Global Steel Sector Risk at an All Time High in 2016: Coface
A report released by global credit insurer Coface concludes that the global steel industry is suffering from weak growth, fed by overcapacity and Chinese exports. This follows a long period of increasing demand driven by China in the 2000s.
In February 2016, the Chinese government announced the first reduction in production capacity, by 40 million metric tons.
In 2014, China accounted for 45 percent of the world’s total steel production. But that appetite is waning, with a 3.3-percent contraction in 2014 and a reduction of five percent in consumption in 2015.
Meanwhile, China’s production capacity has continued to increase, heightening the global imbalance between supply and demand. While global production is weakening—declining by 3.1 percent at the end of February 2016—and one-third of steel production lines are at a standstill, supply is still abundant. This has resulted in strong downward price pressure. China is now exporting its production surplus which is weakening steel production structures in Europe, the United States and emerging countries.
The Chinese economy is undergoing structural changes, with manufacturing giving way to the expanding services sector. The country’s domestic consumption of steel has already reached its peak and will continue to decline, according to Coface.
Coface has seen a gradual rise of credit risks in global metal production. The sector is the most at risk among the 12 industries followed by Coface. It is now assessed as “very high risk” in Latin America, emerging Asia, the Middle East and Western Europe, and “high risk” in Central Europe and North America.
In fact, steel is one of the least profitable sectors in the world (ranked 90th out of 94) and the deepest in debt. China’s price competitiveness, especially for low-end steel, is weakening steel producers around the world. Current overcapacity is also weighing down on credit risks in China and corporate indebtedness is rising significantly.

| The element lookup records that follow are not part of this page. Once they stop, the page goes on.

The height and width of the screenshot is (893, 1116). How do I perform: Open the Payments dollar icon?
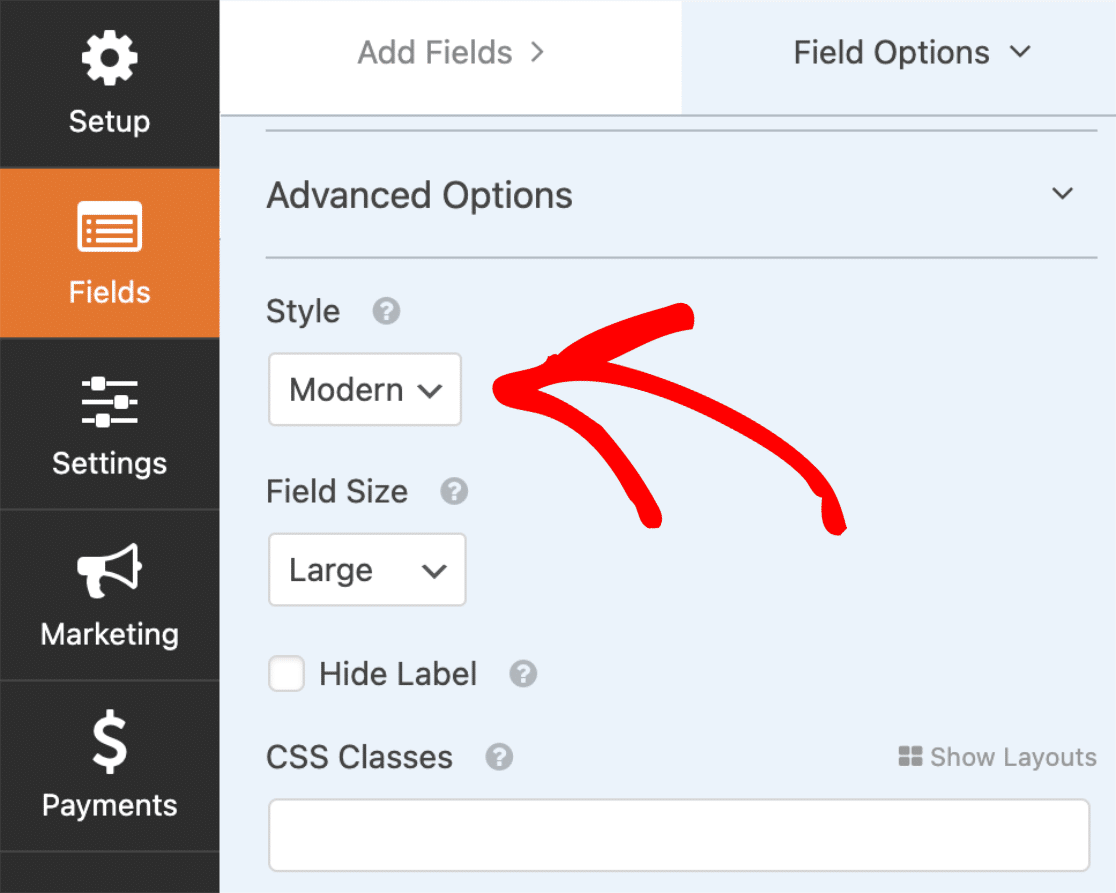[110, 741]
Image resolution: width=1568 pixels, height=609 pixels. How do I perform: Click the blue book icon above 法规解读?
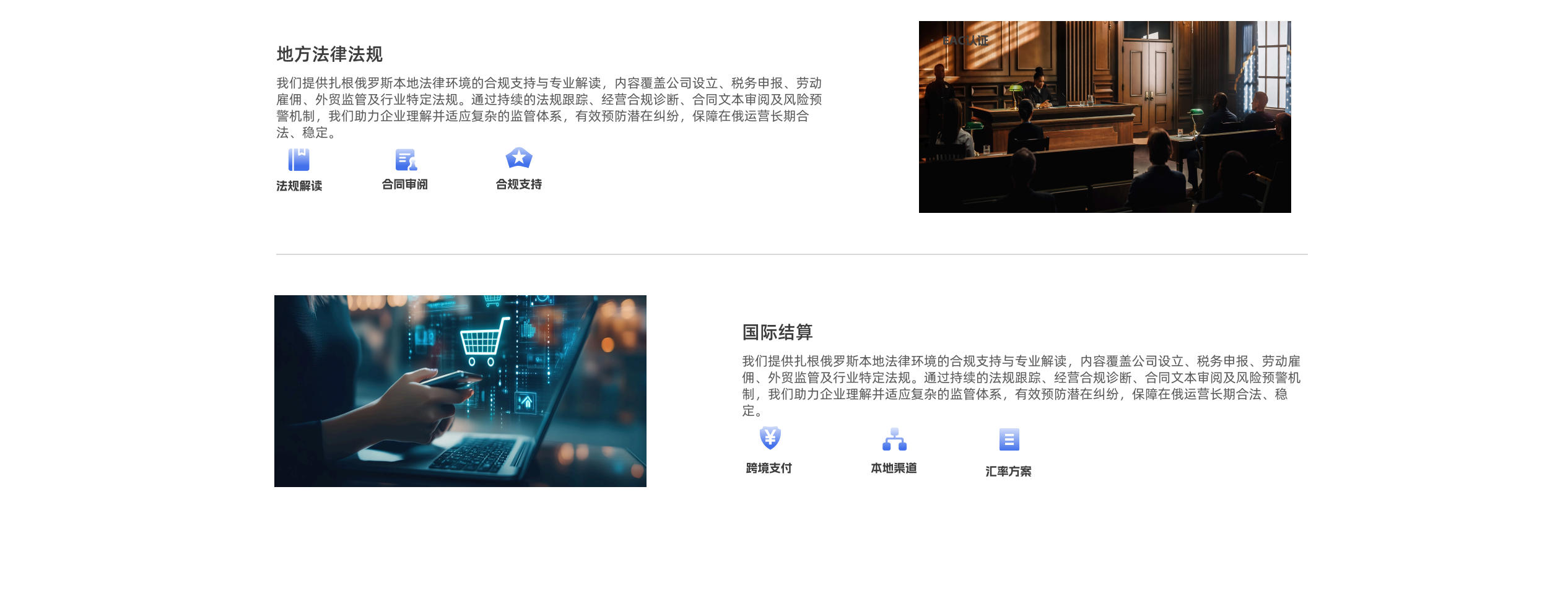[x=298, y=160]
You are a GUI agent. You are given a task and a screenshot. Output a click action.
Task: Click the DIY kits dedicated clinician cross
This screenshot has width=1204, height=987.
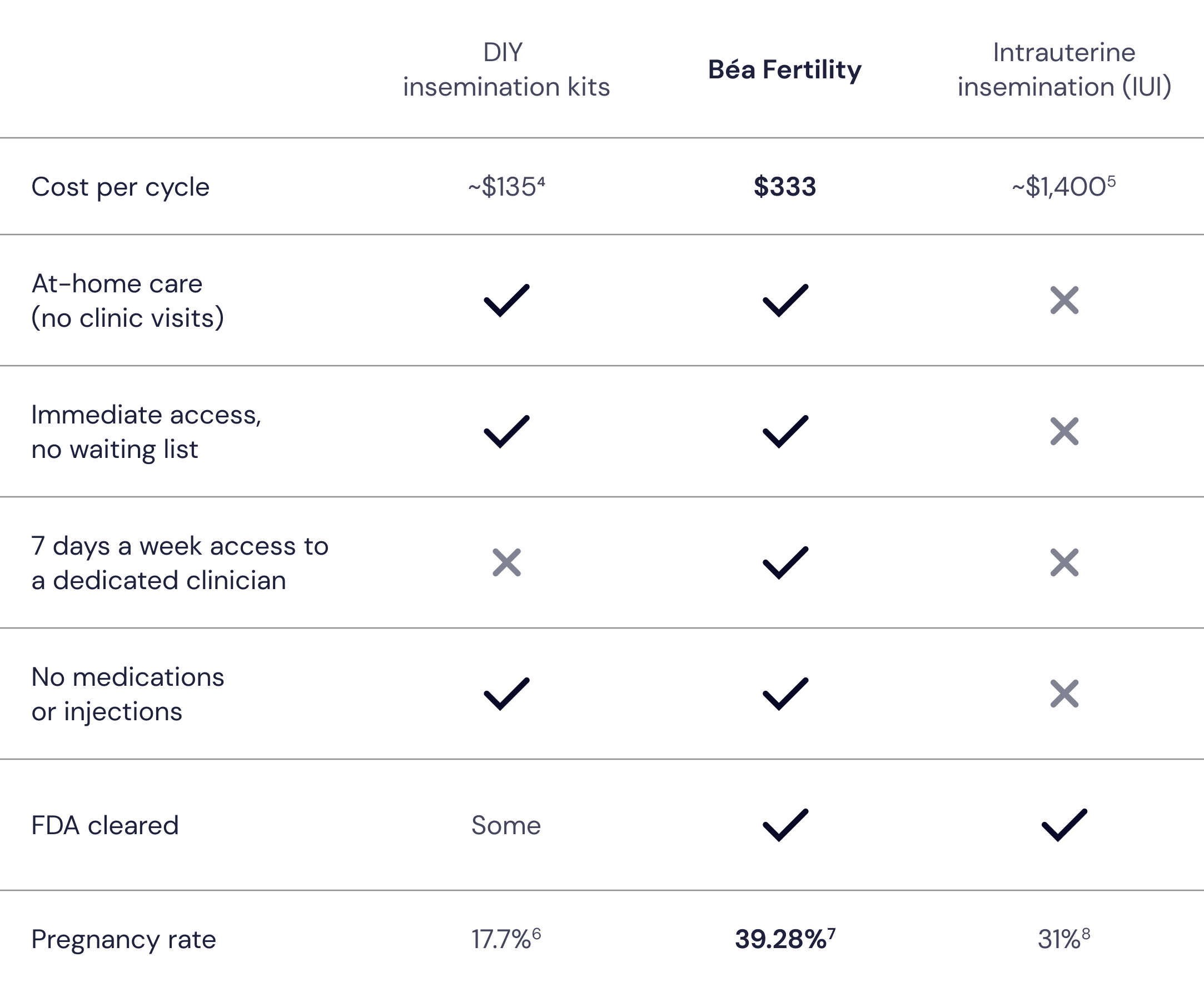coord(506,562)
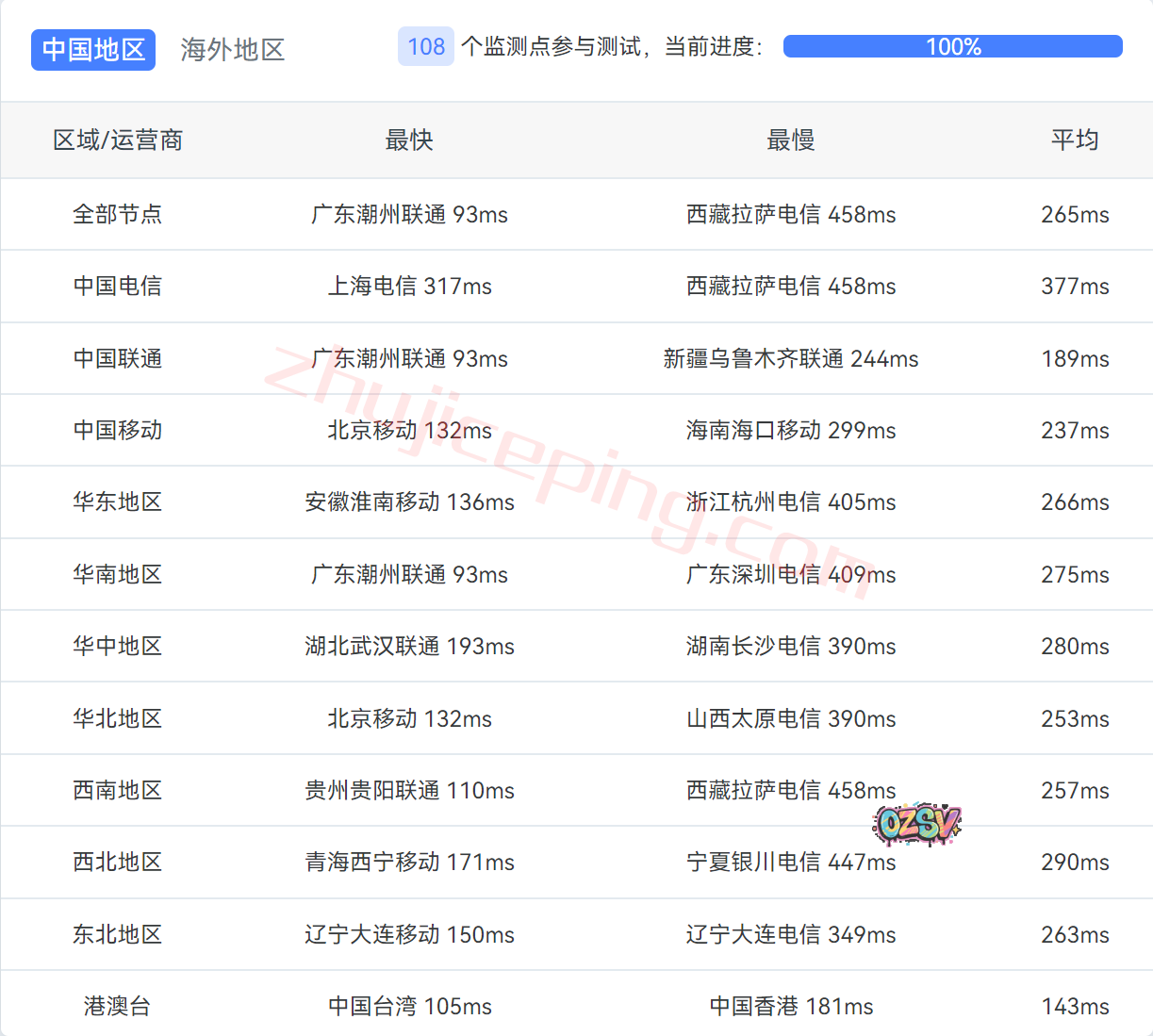
Task: Click the 港澳台 row label
Action: 118,1007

The rebalancing of supply and demand could be possible from 2018, when the capacity reductions by China will begin to be felt. Growing urbanization and expanding middle classes in emerging markets are expected to present new outlets for growth. Three sectors that use the most steel continue to have positive outlooks over the medium term.
The automotive industry has a substantial margin for development in emerging economies. In India there are 100 autos per 1,000 inhabitants compared to 808 per 1,000 inhabitants in the U.S.
Machinery is also benefiting from numerous pockets of growth, both in emerging markets and advanced economies, according to the Coface report. Construction activity should take off again, due to the strong potential for urbanization in most emerging countries, the report concluded.